### PROBLEM TO SOLVE
Rewrite the material starting at the line that has "Describe the element at coordinates (752, 240)" and running through the end of the material, replacing "screenshot" with "screen capture" and changing nothing else. Leave the pictures out.

### MATERIAL FOR THE TASK
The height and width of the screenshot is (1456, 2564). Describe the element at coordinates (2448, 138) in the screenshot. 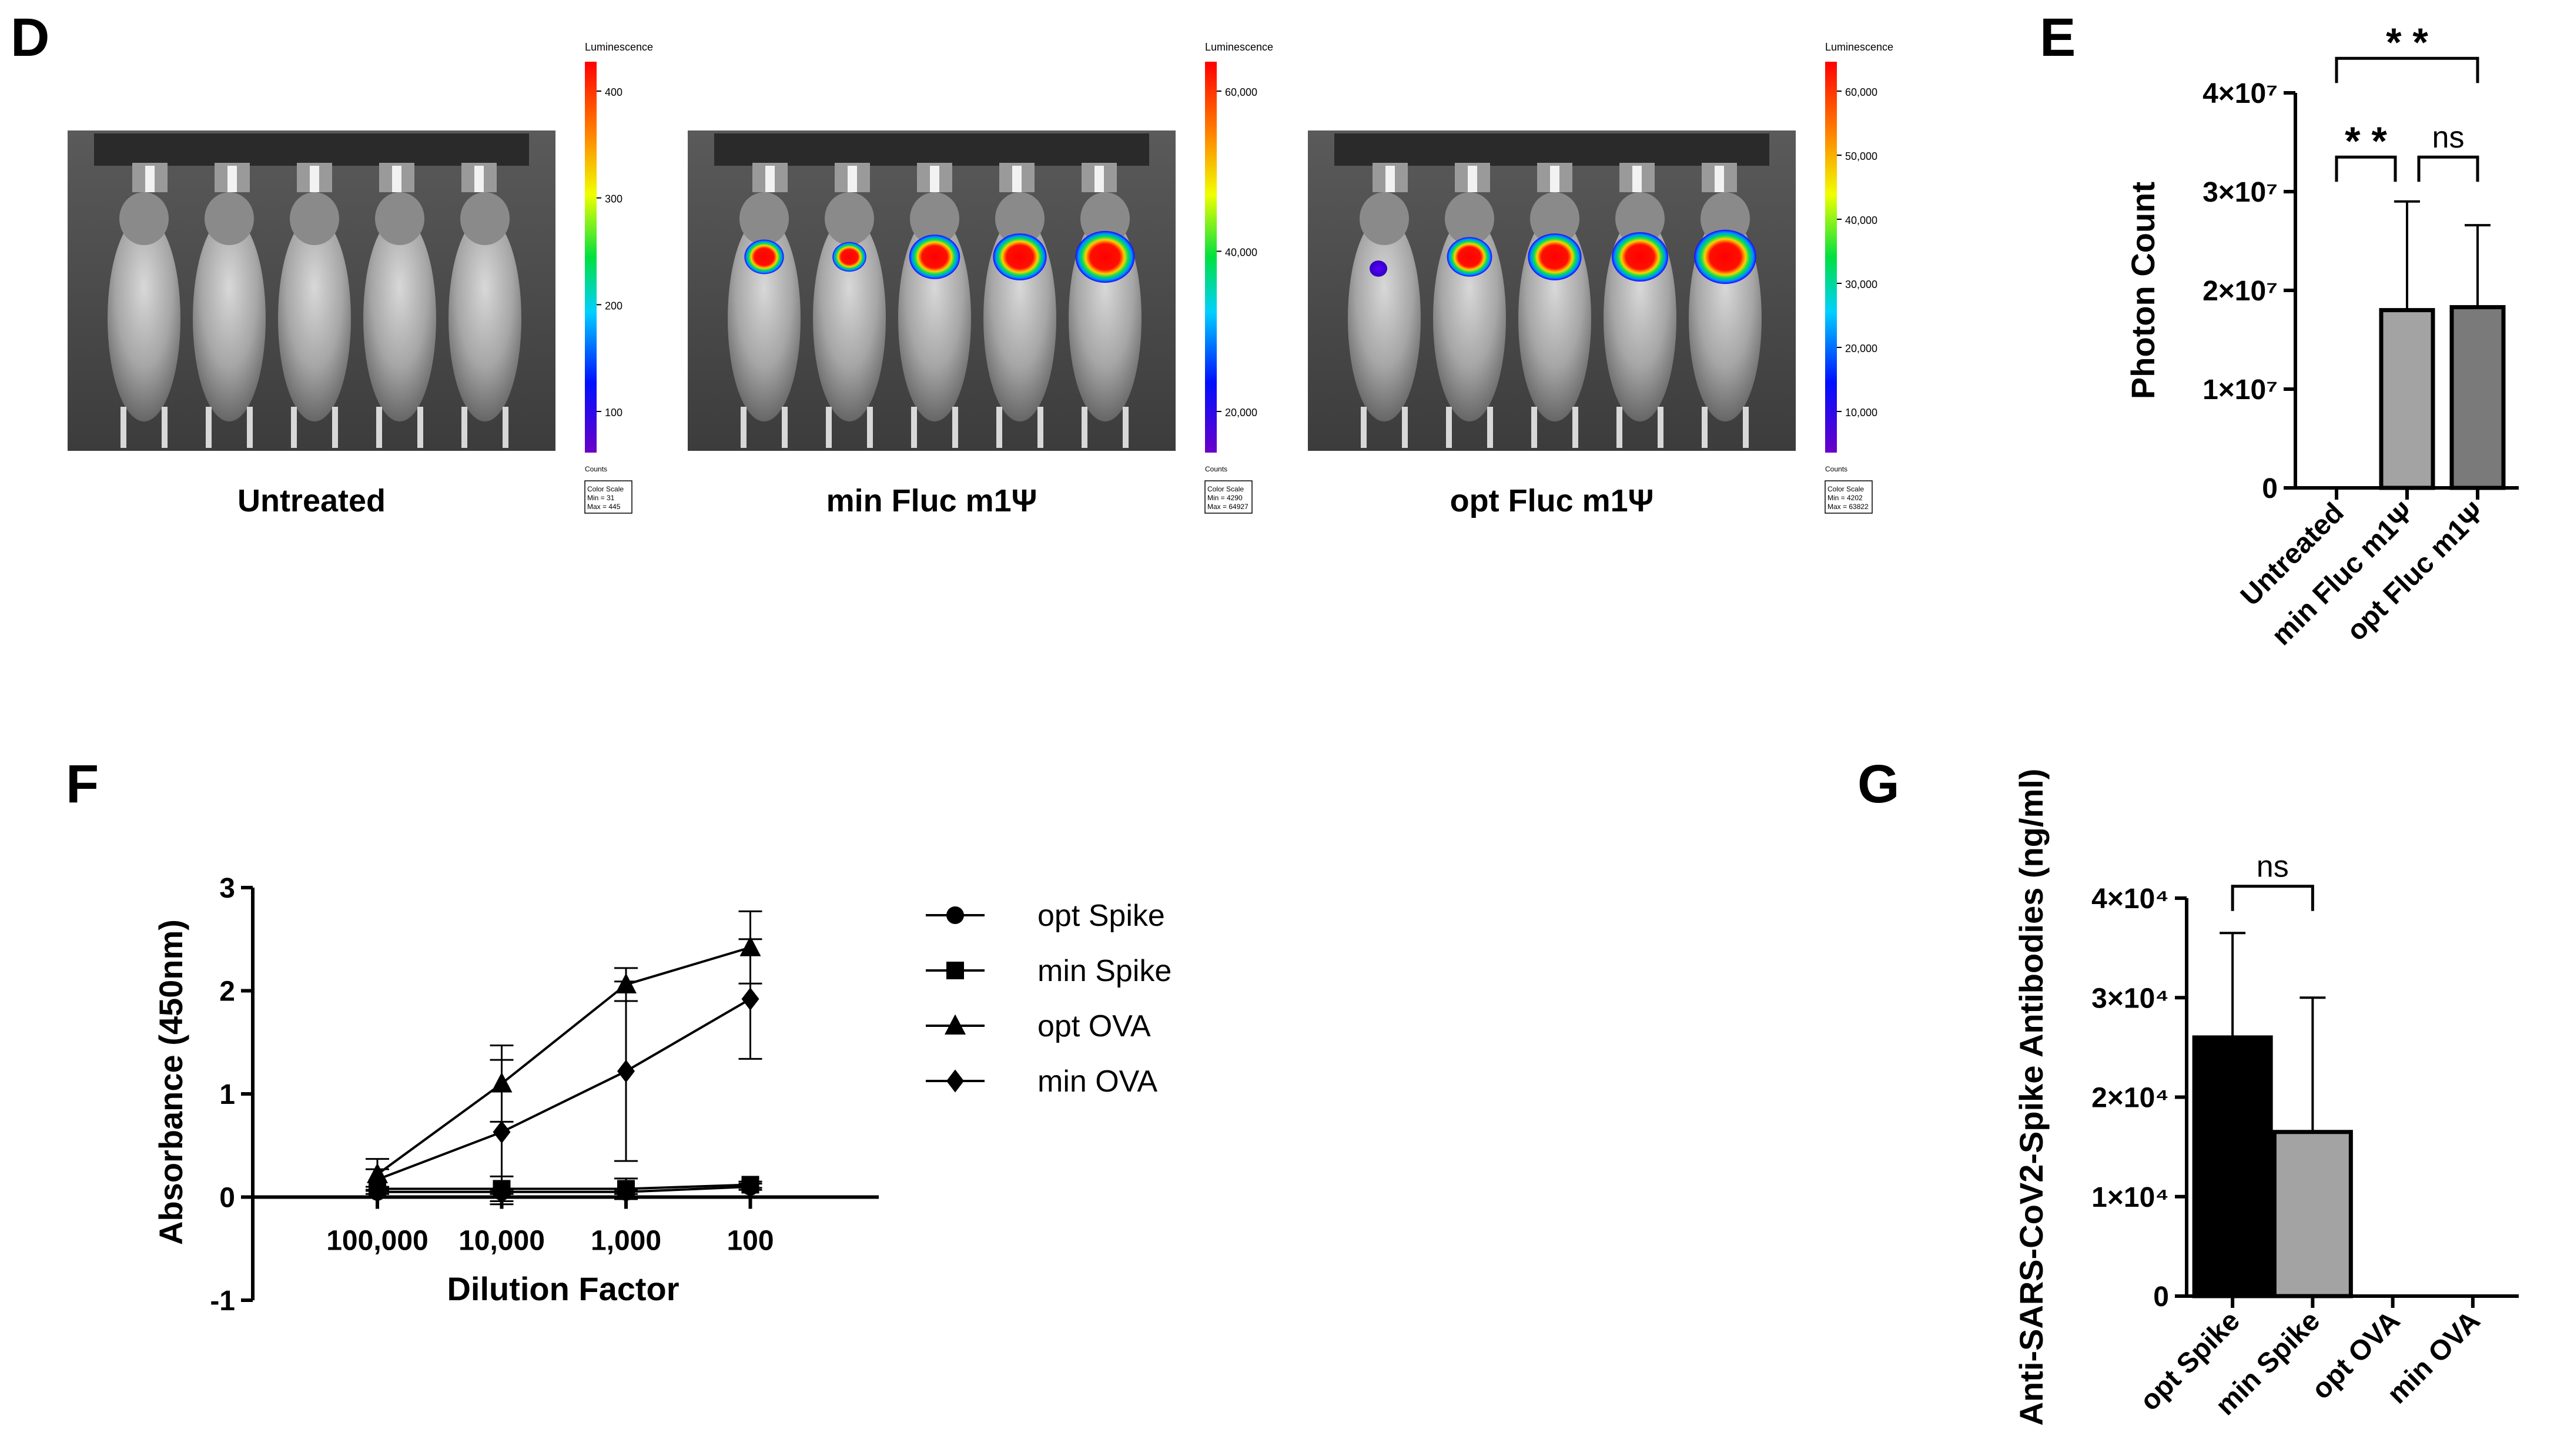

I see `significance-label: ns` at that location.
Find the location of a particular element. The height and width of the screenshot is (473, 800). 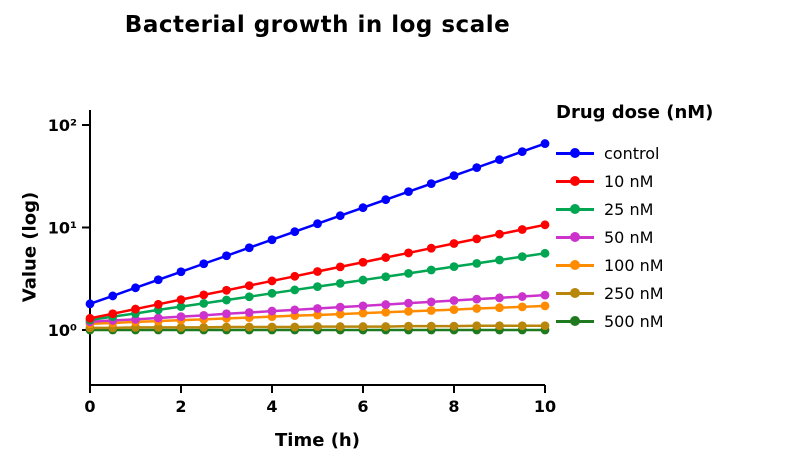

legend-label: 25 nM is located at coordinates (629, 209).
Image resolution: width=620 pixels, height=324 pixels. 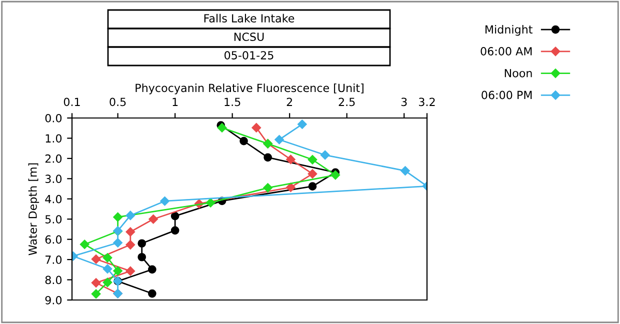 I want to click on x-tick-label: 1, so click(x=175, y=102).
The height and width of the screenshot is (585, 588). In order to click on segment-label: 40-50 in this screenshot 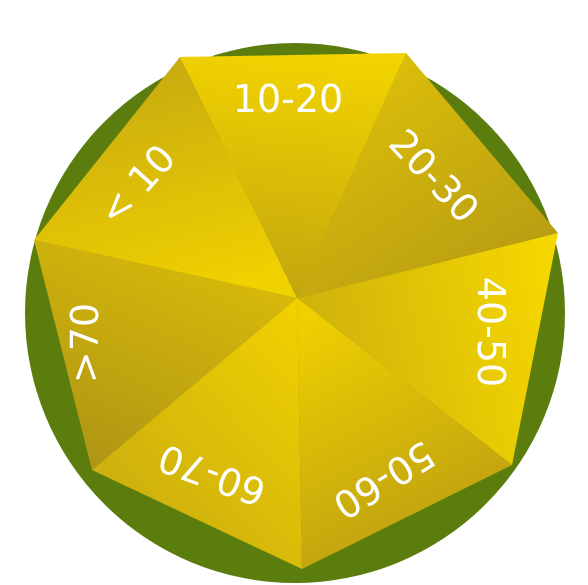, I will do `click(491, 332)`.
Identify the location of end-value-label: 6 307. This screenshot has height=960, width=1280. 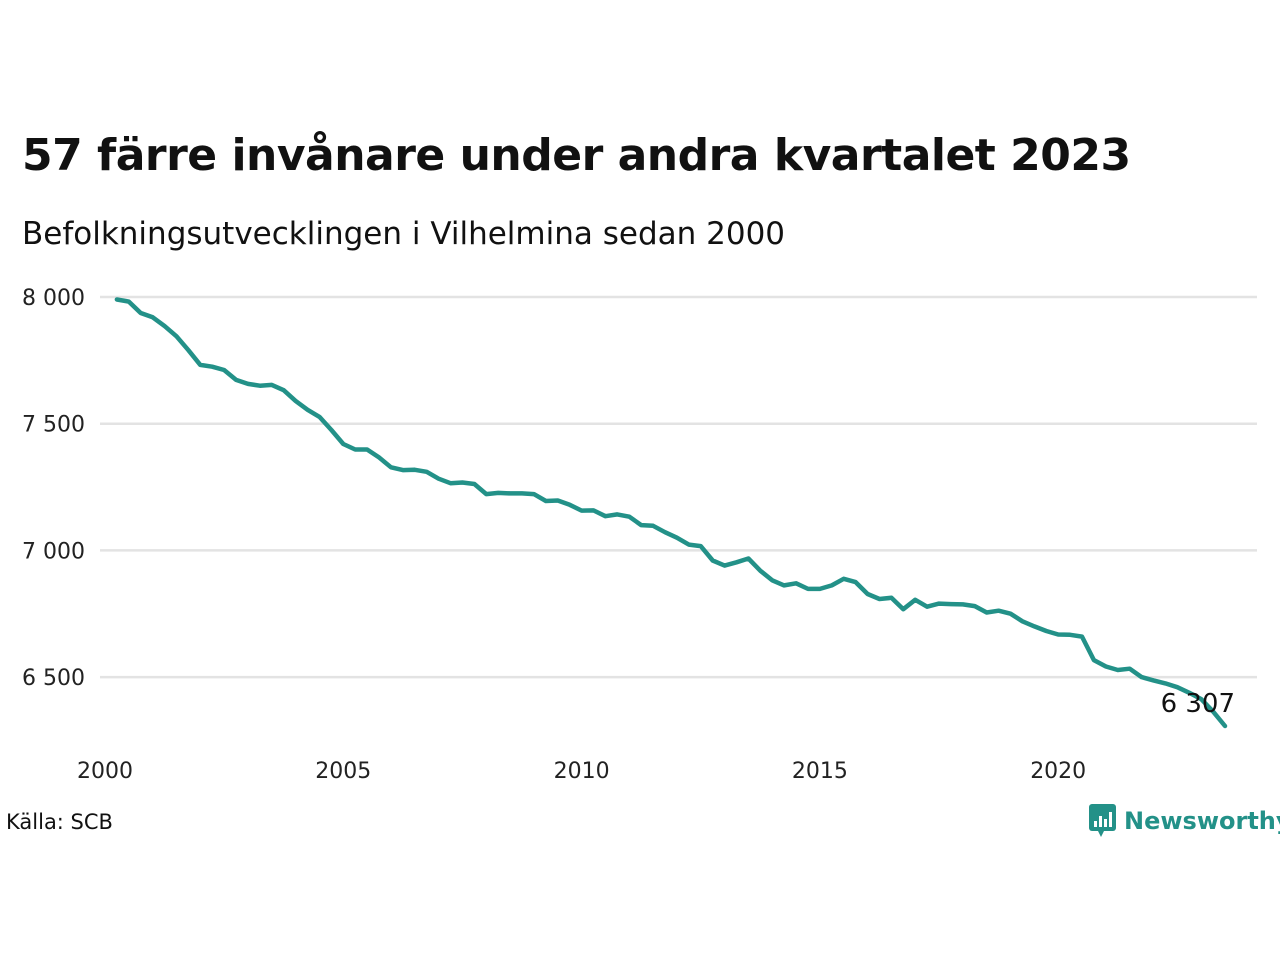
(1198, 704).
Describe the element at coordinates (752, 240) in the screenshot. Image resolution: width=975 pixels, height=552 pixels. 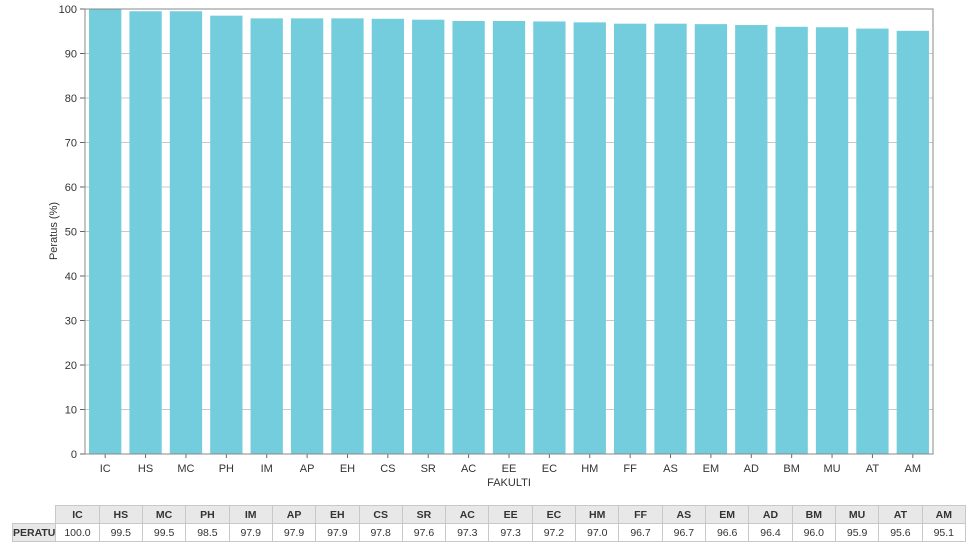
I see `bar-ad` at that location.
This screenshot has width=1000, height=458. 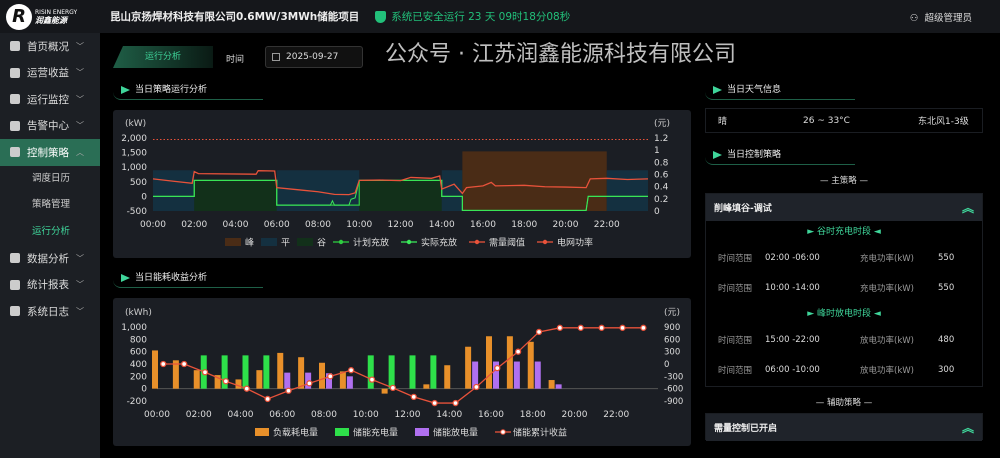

### EXERCISE SOLUTION
Describe the element at coordinates (752, 240) in the screen capture. Image resolution: width=975 pixels, height=552 pixels. 
I see `bar-ad` at that location.
This screen capture has width=1000, height=458. 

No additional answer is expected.